Es hätte genug Gründe gegeben, sich zurückzuziehen. Tage zuvor waren auf Evros mindestens zwei Migranten getötet worden, höchstwahrscheinlich von griechischen Sicherheitskräften. Viele andere Flüchtlinge berichteten von gewaltsamen Rückschlägen; Der griechische Ministerpräsident hatte das Asylrecht ausgesetzt. Aber Leggeri, wie die Dokumente zeigen, lehnte den Vorschlag ab. Seine Offiziere sollten bleiben.
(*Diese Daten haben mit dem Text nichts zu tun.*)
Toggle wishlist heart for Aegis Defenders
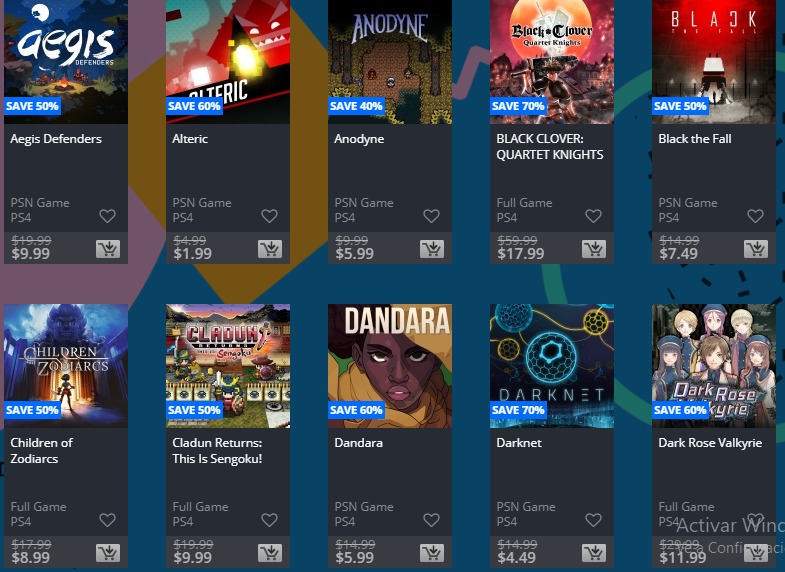785x572 pixels. click(x=108, y=216)
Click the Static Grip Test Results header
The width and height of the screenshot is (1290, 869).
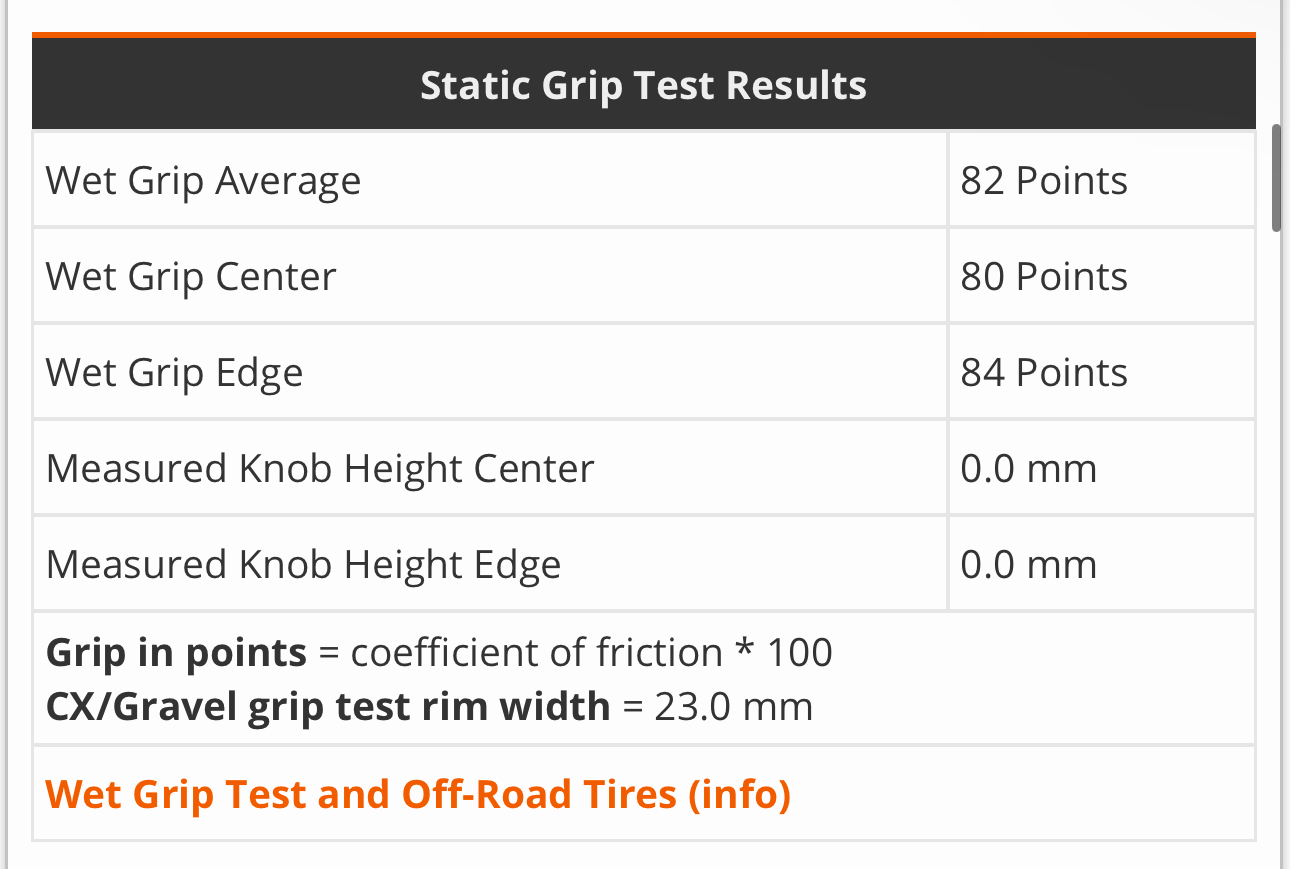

Ein speziell geschaffenes Komitee des Frontex-Verwaltungsrates muss nun die Vorwürfe gegen EU-Grenzschutzbeamte weiter untersuchen. Vor der nächsten Vorstandssitzung am Mittwoch und Donnerstag sandte die Europäische Kommission einen Fragebogen an Leggeri. Es liest sich wie ein Kreuzverhör. „Wir sind sehr unzufrieden mit der Art und Weise, wie Frontex damit umgeht“, sagte ein hochrangiger EU-Beamter.

Leggeri hätte die Fragen am Freitag beantworten sollen. Aber auch am Dienstagnachmittag gab es in Brüssel keine Antworten.